- _ОТРЫВОК СО СТРАНИЦЫ_:
★ ★ ★ ★
Кристоф Дюшатле - Игры в песочнице, или Стратегия соблазнителя
«Все очень просто, — начинает рассказ Жеральдина, — как только я привожу нового дружка, она начинает со мной соперничать. Первый звоночек прозвучал во время моей первой вечеринки. Я помню, она сама напросилась и танцевала медленные танцы с тринадцатилетними мальчиками из моего класса. Когда я была подростком, у нее случился кризис среднего возраста, ей было сорок. После трех беременностей она слишком сильно похудела. То есть у нее был такой же вес, как у меня. Каждое утро она приходила в мою комнату и брала что-нибудь из моей одежды. Она носила конский хвост. Со спины нас часто путали.
Проблема в том, что она живет в стеклянной клетке. У нее никогда не возникает сомнений. И она считает себя безупречной. Моя мать — как мыльный пузырь, от которого щиплет в глазах. Она любит все: природу, море, кемпинг, прогулки, костер, нудизм (и я ее понимаю — ведь это так романтично). Ее родители были хозяевами небольшого предприятия, мелкая буржуазия из провинции. Ее мать обожала свою собаку, которая охраняла ее депрессивного сына. А мамин отец, бабник, всегда хотел переспать с дочерью.
★ ★ ★ ★
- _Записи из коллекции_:
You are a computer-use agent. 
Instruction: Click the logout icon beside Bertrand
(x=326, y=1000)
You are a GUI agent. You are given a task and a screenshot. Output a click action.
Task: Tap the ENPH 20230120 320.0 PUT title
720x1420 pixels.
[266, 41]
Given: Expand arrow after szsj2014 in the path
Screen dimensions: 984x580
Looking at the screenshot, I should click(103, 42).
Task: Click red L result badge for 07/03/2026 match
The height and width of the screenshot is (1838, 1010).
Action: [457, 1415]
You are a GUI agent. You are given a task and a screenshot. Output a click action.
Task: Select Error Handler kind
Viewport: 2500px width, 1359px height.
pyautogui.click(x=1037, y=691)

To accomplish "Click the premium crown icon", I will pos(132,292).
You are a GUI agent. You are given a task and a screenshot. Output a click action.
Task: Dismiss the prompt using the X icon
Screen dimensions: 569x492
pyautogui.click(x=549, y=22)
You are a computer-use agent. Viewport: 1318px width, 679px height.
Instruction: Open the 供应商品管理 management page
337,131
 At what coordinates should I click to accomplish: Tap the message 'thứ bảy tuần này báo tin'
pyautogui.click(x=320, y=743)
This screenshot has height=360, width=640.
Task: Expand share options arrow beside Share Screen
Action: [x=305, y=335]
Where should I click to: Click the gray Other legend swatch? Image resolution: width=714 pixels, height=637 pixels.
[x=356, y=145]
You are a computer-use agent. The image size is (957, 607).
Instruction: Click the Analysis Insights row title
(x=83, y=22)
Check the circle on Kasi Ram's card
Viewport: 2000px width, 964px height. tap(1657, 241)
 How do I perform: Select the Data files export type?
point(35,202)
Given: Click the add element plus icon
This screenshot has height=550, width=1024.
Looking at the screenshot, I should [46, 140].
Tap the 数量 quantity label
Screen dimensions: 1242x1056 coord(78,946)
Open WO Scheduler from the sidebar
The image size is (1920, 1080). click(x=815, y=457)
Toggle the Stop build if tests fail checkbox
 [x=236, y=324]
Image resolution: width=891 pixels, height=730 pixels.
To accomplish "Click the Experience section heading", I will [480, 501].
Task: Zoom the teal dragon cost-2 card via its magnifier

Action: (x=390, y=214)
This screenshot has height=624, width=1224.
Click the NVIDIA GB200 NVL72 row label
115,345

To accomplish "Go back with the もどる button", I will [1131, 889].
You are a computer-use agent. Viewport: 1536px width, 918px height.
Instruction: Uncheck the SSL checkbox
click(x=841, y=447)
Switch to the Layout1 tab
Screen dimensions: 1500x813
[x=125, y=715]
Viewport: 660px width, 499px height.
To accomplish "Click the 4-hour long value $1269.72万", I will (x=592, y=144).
★ ★ ★ ★
- _ЗАДАЧИ ДЛЯ РЕШЕНИЯ_:
A: Сколько лет было матери, когда у нее случился кризис среднего возраста, согласно отрывку?
B: Перепишите в виде JSON-списка строк участок записей от строки, содержащей «You are a computer-use agent. Viewport: 1536px», до строки, содержащей «[x=125, y=715]», включительно. Каждой строке должно соответствовать одно значение списка, пустые строки пропустите.
Отрывок и записи взяты из разных источников.

- _ОТВЕТЫ К ЗАДАНИЯМ_:
A: Сорок лет.

B:
[
  "You are a computer-use agent. Viewport: 1536px width, 918px height.",
  "Instruction: Uncheck the SSL checkbox",
  "click(x=841, y=447)",
  "Switch to the Layout1 tab",
  "Screen dimensions: 1500x813",
  "[x=125, y=715]"
]